(已存数据集条目)
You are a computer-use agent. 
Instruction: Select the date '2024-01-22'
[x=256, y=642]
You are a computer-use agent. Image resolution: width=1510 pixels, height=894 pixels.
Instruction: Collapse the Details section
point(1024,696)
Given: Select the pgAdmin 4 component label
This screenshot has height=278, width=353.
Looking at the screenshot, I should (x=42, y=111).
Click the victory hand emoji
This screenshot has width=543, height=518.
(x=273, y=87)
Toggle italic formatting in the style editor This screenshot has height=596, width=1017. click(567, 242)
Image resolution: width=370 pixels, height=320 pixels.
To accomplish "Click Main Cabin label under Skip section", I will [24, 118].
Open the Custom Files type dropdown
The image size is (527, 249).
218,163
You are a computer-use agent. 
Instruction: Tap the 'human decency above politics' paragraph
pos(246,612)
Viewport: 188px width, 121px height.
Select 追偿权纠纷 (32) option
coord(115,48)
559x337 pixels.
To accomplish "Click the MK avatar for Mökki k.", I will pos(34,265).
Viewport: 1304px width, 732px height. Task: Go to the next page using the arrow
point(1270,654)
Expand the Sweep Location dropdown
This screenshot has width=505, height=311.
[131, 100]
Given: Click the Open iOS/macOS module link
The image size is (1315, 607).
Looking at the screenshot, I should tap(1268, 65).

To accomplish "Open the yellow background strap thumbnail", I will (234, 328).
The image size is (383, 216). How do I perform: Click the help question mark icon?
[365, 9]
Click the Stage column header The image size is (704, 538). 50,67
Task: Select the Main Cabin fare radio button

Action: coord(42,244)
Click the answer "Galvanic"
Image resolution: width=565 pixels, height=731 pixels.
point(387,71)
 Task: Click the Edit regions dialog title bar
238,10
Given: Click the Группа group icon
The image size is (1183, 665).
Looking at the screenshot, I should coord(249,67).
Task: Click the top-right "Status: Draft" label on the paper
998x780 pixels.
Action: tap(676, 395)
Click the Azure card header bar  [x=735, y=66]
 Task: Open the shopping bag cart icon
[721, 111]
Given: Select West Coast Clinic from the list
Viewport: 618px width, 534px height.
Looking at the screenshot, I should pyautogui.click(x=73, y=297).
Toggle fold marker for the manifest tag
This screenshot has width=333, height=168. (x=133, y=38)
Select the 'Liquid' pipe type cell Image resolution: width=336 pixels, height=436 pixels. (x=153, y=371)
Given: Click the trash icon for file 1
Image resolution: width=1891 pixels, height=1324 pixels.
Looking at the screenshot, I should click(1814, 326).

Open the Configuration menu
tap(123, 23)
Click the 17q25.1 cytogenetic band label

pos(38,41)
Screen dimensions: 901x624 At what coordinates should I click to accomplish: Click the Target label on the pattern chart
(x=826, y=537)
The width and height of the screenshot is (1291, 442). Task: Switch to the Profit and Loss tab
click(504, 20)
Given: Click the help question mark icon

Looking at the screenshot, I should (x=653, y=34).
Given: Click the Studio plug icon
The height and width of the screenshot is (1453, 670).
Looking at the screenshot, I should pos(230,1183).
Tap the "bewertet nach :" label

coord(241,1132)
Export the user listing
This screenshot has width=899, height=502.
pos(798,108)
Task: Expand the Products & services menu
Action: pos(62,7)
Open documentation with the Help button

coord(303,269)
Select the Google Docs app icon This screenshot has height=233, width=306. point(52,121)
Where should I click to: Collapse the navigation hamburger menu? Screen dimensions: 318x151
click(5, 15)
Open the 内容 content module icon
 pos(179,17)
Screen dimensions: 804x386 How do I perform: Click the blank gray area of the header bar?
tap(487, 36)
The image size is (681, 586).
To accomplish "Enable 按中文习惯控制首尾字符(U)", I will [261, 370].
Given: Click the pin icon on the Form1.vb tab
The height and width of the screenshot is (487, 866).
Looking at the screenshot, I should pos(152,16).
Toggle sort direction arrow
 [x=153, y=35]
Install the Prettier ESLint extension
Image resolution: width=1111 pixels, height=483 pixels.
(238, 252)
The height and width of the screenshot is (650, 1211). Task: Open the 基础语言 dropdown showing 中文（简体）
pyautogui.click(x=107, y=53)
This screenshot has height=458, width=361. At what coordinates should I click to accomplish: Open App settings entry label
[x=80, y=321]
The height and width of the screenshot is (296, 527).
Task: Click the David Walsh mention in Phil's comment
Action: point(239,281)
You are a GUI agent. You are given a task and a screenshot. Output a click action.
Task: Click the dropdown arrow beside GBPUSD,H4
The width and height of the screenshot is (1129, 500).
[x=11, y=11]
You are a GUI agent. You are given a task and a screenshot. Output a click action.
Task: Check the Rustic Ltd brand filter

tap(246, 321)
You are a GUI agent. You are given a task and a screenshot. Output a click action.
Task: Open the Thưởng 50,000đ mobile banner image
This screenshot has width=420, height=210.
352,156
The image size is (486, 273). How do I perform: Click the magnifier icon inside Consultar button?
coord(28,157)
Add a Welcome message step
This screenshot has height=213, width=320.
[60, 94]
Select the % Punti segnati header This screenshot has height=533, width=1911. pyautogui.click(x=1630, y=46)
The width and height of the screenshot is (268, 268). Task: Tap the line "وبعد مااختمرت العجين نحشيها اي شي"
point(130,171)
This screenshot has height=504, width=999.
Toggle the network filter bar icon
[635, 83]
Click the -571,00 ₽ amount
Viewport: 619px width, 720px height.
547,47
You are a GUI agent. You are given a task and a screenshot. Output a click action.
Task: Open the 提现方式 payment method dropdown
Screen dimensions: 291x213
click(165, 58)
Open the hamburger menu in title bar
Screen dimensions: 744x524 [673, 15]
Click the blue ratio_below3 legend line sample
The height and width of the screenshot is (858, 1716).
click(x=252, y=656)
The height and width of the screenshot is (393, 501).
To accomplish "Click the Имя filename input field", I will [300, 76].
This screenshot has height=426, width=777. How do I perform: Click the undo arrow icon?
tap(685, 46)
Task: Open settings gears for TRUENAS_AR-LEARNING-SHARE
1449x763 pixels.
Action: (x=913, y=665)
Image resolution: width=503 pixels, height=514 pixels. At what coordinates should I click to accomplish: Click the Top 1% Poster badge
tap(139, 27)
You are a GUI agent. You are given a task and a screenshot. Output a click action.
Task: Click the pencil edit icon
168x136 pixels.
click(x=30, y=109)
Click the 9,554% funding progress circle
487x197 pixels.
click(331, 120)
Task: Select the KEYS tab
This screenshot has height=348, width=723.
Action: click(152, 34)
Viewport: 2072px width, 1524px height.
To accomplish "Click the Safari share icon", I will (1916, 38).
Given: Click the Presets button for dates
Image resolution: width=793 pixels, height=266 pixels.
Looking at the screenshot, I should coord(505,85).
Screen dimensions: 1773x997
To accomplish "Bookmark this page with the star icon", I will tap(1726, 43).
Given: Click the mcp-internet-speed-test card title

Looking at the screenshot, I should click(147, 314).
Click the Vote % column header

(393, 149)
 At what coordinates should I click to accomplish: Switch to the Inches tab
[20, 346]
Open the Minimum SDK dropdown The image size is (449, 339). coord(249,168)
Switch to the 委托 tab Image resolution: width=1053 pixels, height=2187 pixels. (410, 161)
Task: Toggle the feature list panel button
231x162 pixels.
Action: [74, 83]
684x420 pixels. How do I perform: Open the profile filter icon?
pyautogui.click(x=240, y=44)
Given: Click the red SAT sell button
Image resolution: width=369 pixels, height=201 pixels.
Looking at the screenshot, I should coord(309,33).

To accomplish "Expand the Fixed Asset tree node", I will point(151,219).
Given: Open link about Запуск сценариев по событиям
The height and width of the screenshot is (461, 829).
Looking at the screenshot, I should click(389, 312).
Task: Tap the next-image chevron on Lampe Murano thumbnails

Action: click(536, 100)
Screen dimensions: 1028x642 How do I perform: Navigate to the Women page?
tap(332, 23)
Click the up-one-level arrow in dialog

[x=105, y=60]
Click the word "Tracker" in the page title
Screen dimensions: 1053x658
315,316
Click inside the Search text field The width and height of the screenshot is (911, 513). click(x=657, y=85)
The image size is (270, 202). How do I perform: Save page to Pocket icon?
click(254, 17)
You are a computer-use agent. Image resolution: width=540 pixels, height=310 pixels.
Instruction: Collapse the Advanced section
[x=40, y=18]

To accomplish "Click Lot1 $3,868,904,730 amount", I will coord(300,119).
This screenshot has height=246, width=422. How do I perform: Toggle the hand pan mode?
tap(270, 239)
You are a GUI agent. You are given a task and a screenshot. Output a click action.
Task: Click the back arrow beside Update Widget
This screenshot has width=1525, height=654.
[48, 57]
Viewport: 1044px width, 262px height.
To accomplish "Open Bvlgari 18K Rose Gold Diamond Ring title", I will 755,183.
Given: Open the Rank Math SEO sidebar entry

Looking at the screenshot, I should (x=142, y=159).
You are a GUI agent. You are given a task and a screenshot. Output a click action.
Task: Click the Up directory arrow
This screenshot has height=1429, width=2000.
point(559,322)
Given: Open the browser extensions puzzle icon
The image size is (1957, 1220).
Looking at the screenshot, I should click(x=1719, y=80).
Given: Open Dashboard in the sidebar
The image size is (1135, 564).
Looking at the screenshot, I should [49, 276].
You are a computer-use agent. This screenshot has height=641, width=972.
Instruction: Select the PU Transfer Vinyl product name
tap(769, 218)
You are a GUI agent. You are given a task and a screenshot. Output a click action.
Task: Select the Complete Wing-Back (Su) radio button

给定指令.
从包含“You are a computer-use agent. Image resolution: width=540”的那一行起，到包含“tap(270, 239)”的那一行为止（首尾两行都算在内），把这些行连同请求完整重写，只将答案中的坐标数值缩放为原来的0.45倍，并四舍五入为整数（0.5向上进位）；请求及其中的格式示例里的数字保持不变。

本题解答.
You are a computer-use agent. Image resolution: width=540 pixels, height=310 pixels.
Instruction: Collapse the Advanced section
[x=18, y=8]

To accomplish "Click Lot1 $3,868,904,730 amount", I will coord(135,54).
This screenshot has height=246, width=422. How do I perform: Toggle the hand pan mode?
tap(122, 108)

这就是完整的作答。